WHAT THIS TASK INVOLVES -
Convert the listing below into a Markdown table with the columns Row and Line, numbering each line and skipping blank lines. Omit the pictures.

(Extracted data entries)
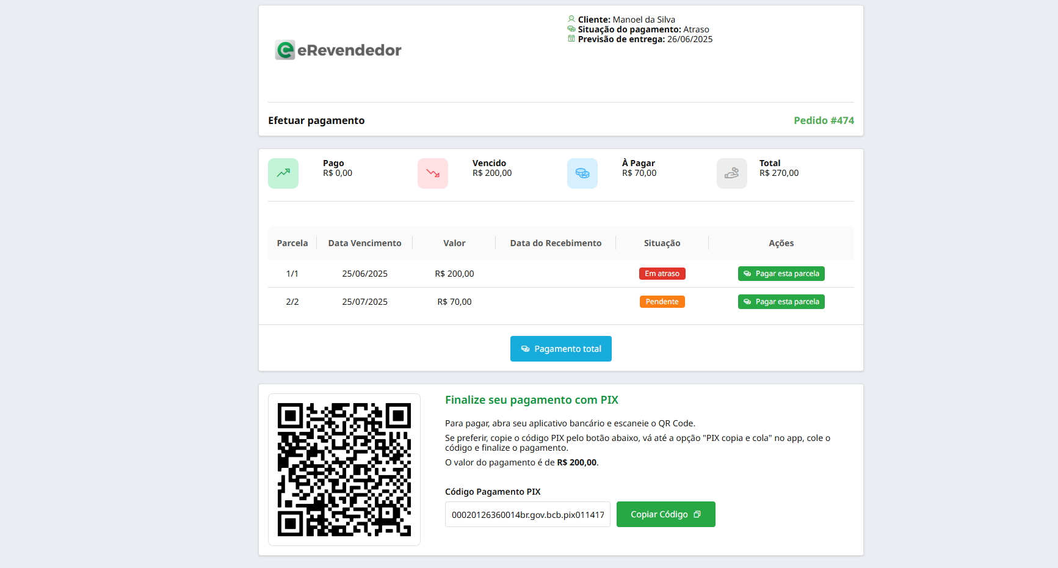Click the Cliente person icon
The width and height of the screenshot is (1058, 568).
click(571, 19)
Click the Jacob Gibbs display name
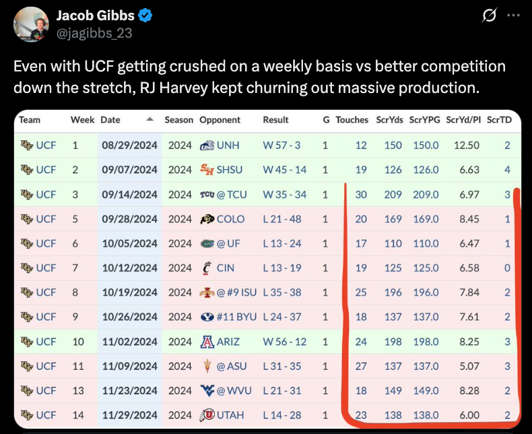Screen dimensions: 532x434 coord(94,16)
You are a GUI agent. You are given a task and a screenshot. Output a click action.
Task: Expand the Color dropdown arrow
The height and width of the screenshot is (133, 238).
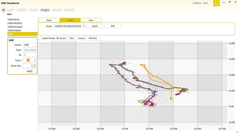pos(34,60)
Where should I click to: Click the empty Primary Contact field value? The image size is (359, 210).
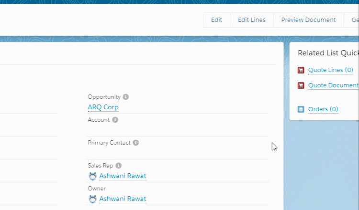coord(177,153)
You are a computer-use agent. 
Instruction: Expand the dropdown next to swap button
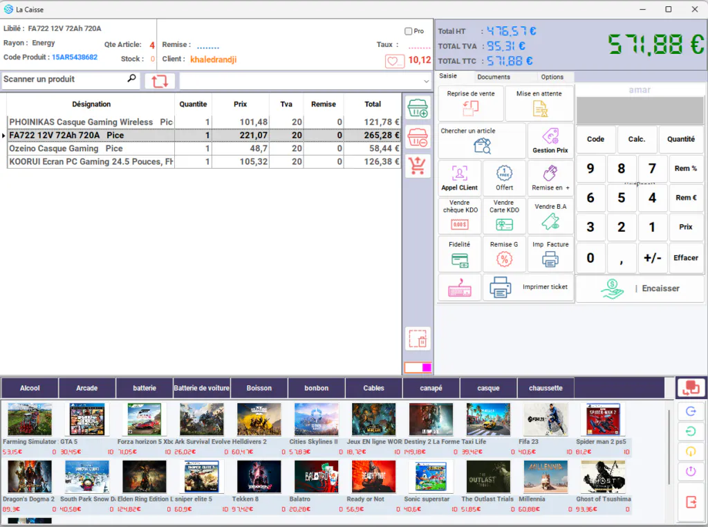pyautogui.click(x=426, y=82)
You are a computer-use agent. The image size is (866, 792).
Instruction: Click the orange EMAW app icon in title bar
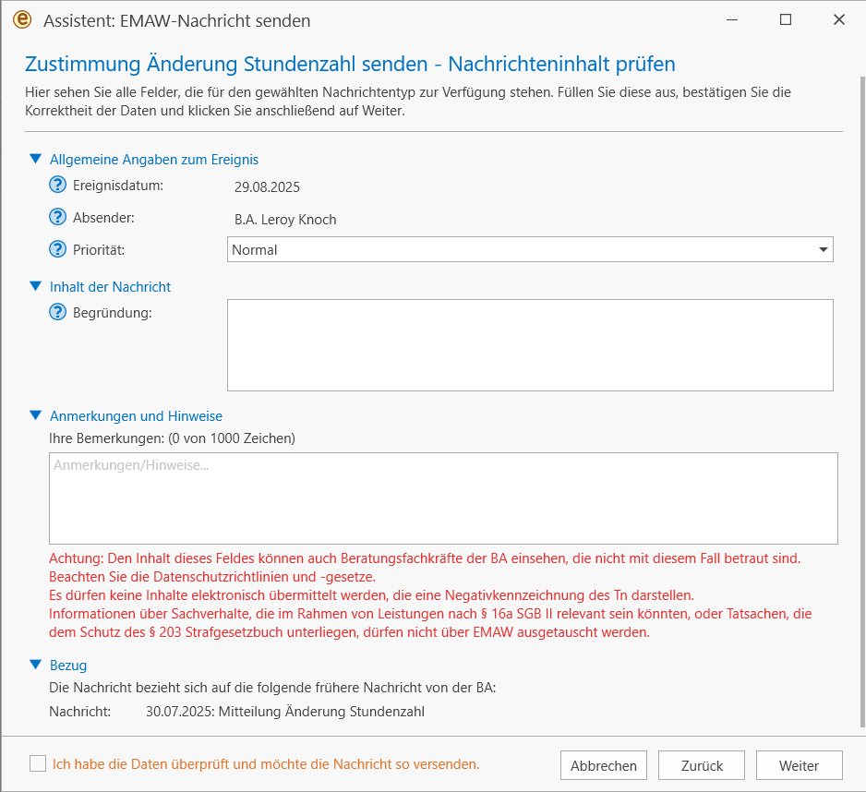point(22,20)
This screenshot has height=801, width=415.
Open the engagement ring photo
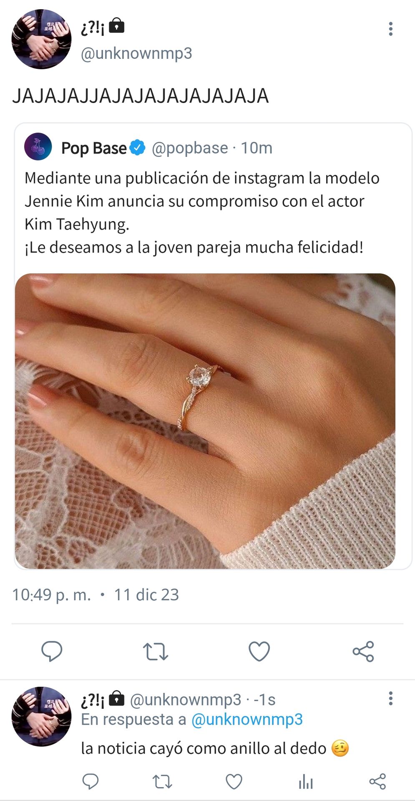[x=205, y=421]
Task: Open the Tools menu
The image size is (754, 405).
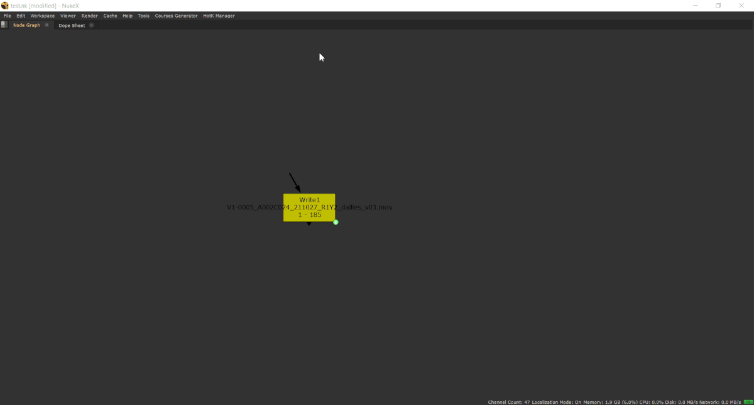Action: pyautogui.click(x=143, y=15)
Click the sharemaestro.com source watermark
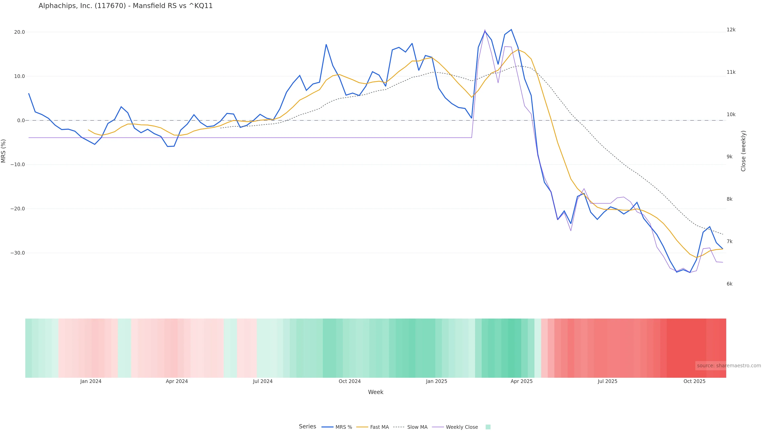Screen dimensions: 771x434 [728, 366]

THE RESULT -
| Row | Line |
|---|---|
| 1 | Click the Cliente person icon |
| 2 | The width and height of the screenshot is (1058, 568). |
| 3 | click(571, 19) |
| 4 | Click the Jacob Gibbs display name |
| 5 | Screen dimensions: 532x434 coord(94,16) |
| 6 | You are a GUI agent. You are given a task and a screenshot. Output a click action. |
| 7 | Task: Expand the Color dropdown arrow |
| 8 | The height and width of the screenshot is (133, 238). |
| 9 | pos(34,60) |
| 10 | Where should I click to: Click the empty Primary Contact field value? The image size is (359, 210). |
| 11 | coord(177,153) |
| 12 | You are a computer-use agent.  |
| 13 | Instruction: Expand the dropdown next to swap button |
| 14 | pyautogui.click(x=426, y=82) |
| 15 | You are a computer-use agent. The image size is (866, 792). |
| 16 | Instruction: Click the orange EMAW app icon in title bar |
| 17 | point(22,20) |
| 18 | This screenshot has height=801, width=415. |
| 19 | Open the engagement ring photo |
| 20 | [x=205, y=421] |
| 21 | Task: Open the Tools menu |
| 22 | The image size is (754, 405). |
| 23 | Action: pyautogui.click(x=143, y=15) |
| 24 | Click the sharemaestro.com source watermark |
| 25 | Screen dimensions: 771x434 [728, 366] |